The Morse name will continue to be remembered on campus through the Curtis and Margaret Morse Athletic Fields, named in the Morses’ honor in a 1989 dedication ceremony after the couple donated $40,000 ($80,000 in today’s dollars) for the renovation of the 12-acre baseball and softball field complex. It was a gift that seemed somewhat surprising, coming from two teachers at small schools and with a large family. It came as a result of living frugally. After their children moved away from home, “they lived on one teacher’s salary and my father invested the other,” says their daughter, Barbara. “He felt that God guided him in investing wisely.”
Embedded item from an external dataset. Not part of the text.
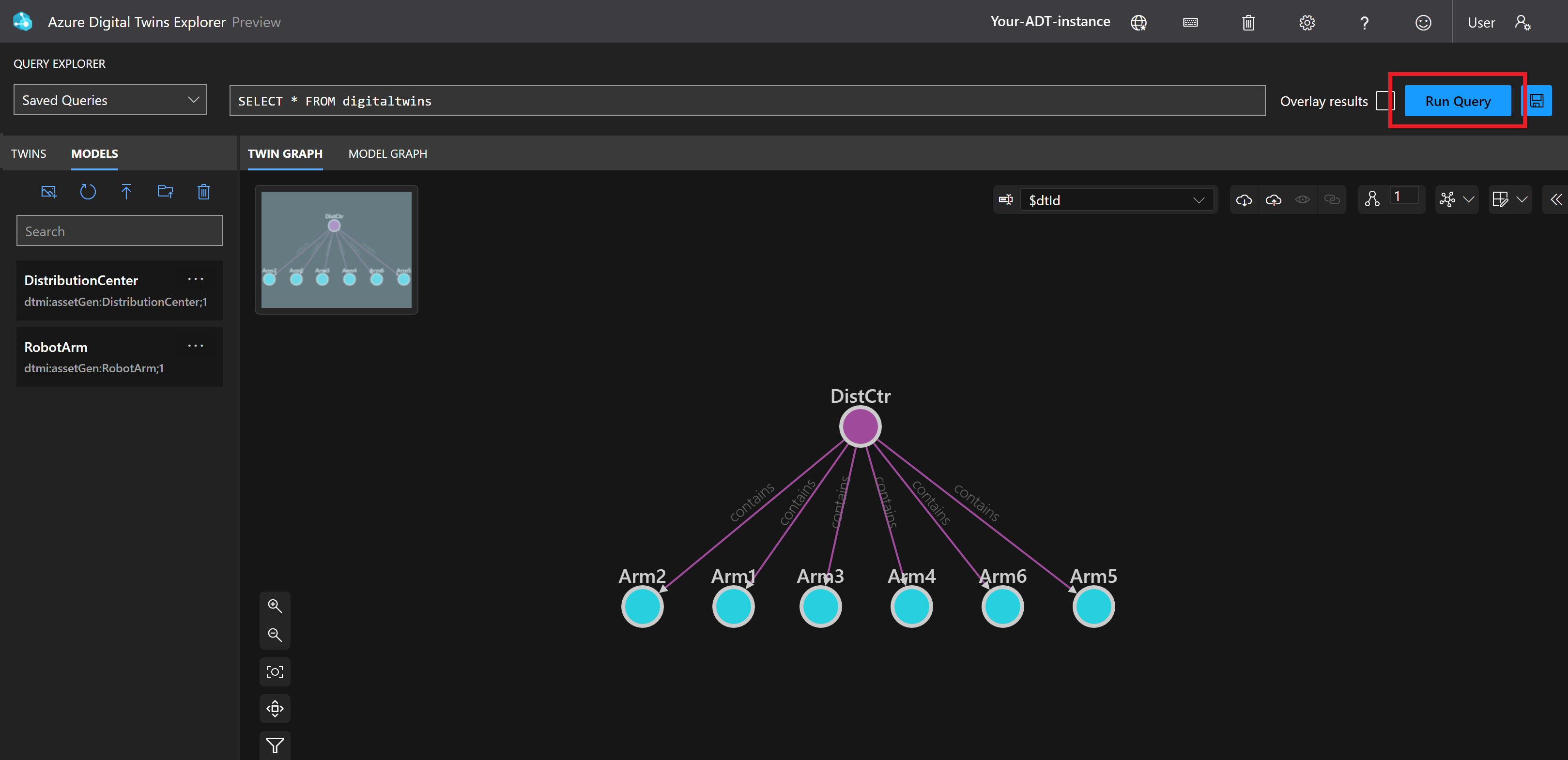Toggle eye icon to show all twins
For their longtime attendance and support of Bruin athletics, the Morses were inducted into the George Fox Sports Hall of Fame in 2000.
The couple met in Margaret’s hometown of Sweet Home, Oregon, while Curtis was there working with a railroad construction crew during the summer after his second year of college. They met at a Wednesday evening prayer meeting and got engaged three weeks later. She then decided to join him at Pacific College, saying in an interview last fall, “I feel that it was really through God’s persuasion.”
She worked for room and board in the home of a Newberg couple, taking care of the family’s 3-year-old son, and also found time to join the college’s volleyball and basketball teams. She recalled Curtis, who participated in football, soccer and track, taking her to athletics banquets, where she was the only girl with a corsage. His uncle was a florist, and Curtis had easy access to flowers. “It made the other fellows want to give their girls flowers,” she recalled. “That was how the tradition of giving corsages started at Pacific College.”
After they married, the Morses moved to Woodland and Weippe, Idaho, where they lived in a cabin Curtis built. They worked and taught in Idaho until 1960, the last 15 years in Greenleaf, where she continued taking college courses in the evenings and in summer to finally complete her degree in 1959. She landed her first teaching job in 1954, before she had even completed college, and taught 12 students in all grades in a one-room school. After she taught fourth grade in Homedale, Idaho, for four years, the couple moved back to Oregon to teach in Culver in Central Oregon for five years. They later moved to the Oregon Coast in 1965, where she taught second grade at Waldport School for eight years until her 1973 retirement and subsequent move back to Newberg. Curtis died in 2002 at the age of 97, 69 years after their wedding.